Para entender Schumpeter, precisamos levar em conta sua peculiar noção de "competição". Ele não tinha paciência para o que considerava uma fantasia de Adam Smith relacionada à guerra de preços, ao crescimento pelo corte de preços da concorrência e à melhoria da eficiência do mercado como um todo. "Na realidade capitalista, ao contrário da imagem esboçada em seu livro-texto, não é esse tipo de competição que faz a diferença", argumentava Schumpeter, mas "a concorrência de uma nova mercadoria, uma nova tecnologia, uma nova fonte de suprimentos, um novo tipo de organização." Essa é uma perspectiva para além de Darwin: "Uma competição que imponha uma vantagem decisiva em custo ou qualidade, e que ataque não a margem de lucro e a produção das empresas existentes, mas suas fundações e suas próprias vidas." Schumpeter chamou esse processo de "destruição criativa". Como ele definia: "A destruição criativa é o fato essencial do capitalismo. É nela que consiste o capitalismo, e é com ela que todo capitalista deve conviver."

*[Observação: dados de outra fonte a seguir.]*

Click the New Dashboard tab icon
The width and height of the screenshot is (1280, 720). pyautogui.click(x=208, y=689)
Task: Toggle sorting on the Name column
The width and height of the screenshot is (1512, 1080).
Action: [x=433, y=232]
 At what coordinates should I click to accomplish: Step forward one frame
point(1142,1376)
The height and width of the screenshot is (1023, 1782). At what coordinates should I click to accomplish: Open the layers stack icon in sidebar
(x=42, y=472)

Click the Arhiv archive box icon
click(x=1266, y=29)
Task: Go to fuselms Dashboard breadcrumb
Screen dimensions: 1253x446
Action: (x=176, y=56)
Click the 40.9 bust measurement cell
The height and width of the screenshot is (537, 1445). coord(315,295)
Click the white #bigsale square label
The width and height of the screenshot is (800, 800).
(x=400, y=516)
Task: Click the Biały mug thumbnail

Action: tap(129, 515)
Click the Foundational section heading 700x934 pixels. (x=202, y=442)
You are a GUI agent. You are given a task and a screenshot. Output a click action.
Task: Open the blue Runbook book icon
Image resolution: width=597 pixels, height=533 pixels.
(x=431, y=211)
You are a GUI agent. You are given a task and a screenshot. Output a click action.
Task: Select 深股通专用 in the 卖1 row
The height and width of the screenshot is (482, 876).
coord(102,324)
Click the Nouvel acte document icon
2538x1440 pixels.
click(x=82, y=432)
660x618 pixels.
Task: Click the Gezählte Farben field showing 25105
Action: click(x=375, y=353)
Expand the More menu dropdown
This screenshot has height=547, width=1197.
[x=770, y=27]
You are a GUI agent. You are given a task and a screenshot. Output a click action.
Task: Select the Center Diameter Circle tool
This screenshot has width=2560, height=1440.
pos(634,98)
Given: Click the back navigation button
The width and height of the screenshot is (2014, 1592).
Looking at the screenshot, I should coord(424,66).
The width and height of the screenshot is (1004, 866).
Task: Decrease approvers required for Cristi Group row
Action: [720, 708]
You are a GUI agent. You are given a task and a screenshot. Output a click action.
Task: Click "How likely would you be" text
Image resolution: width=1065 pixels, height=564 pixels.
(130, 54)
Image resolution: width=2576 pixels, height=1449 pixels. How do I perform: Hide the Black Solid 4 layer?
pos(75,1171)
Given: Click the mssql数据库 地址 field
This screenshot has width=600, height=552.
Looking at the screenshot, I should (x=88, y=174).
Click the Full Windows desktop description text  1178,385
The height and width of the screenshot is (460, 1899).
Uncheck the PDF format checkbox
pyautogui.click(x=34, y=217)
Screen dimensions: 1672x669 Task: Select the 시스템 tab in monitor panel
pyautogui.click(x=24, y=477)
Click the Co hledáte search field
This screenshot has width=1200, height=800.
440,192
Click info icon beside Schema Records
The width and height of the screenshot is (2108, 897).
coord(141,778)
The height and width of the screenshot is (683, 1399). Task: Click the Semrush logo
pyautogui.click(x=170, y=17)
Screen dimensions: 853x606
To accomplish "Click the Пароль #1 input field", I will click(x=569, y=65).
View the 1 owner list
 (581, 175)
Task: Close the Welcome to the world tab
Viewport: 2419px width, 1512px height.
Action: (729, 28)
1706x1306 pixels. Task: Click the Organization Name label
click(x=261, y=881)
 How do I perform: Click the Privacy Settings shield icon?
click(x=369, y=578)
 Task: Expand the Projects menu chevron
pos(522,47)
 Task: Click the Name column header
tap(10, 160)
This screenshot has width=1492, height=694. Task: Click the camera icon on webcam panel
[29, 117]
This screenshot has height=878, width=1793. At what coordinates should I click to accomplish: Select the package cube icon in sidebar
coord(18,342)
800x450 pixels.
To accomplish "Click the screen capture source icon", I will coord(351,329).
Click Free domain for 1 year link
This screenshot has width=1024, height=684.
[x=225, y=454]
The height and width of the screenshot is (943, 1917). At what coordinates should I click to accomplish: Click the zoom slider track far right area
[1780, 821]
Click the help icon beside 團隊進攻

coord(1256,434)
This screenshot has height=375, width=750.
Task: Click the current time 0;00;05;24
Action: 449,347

Teóricos da evolução industrial, inclusive o próprio Schumpeter, sempre entenderam a alternância entre nascimento e destruição como uma inevitabilidade natural do mercado. Segundo a teoria, nada pode deter uma ideia quando chega o seu momento. Mas, e se, num cenário capitalista, uma entidade industrial se torna um órgão virtual do governo? É aqui que a ecologia natural do mercado deixa de funcionar e a criatividade industrial começa a ser tolhida. Será possível que o mercado, com seus meros competidores, consegue derrubar uma empresa que se tornou parte não oficial do governo federal? Este é o maior problema da noção schumpeteriana acerca do funcionamento do capitalismo. Não se pode esperar que a destruição criativa ocorra naturalmente em tais circunstâncias: destronar um monopólio apoiado pelo Estado se torna menos uma questão do mercado que um ato político.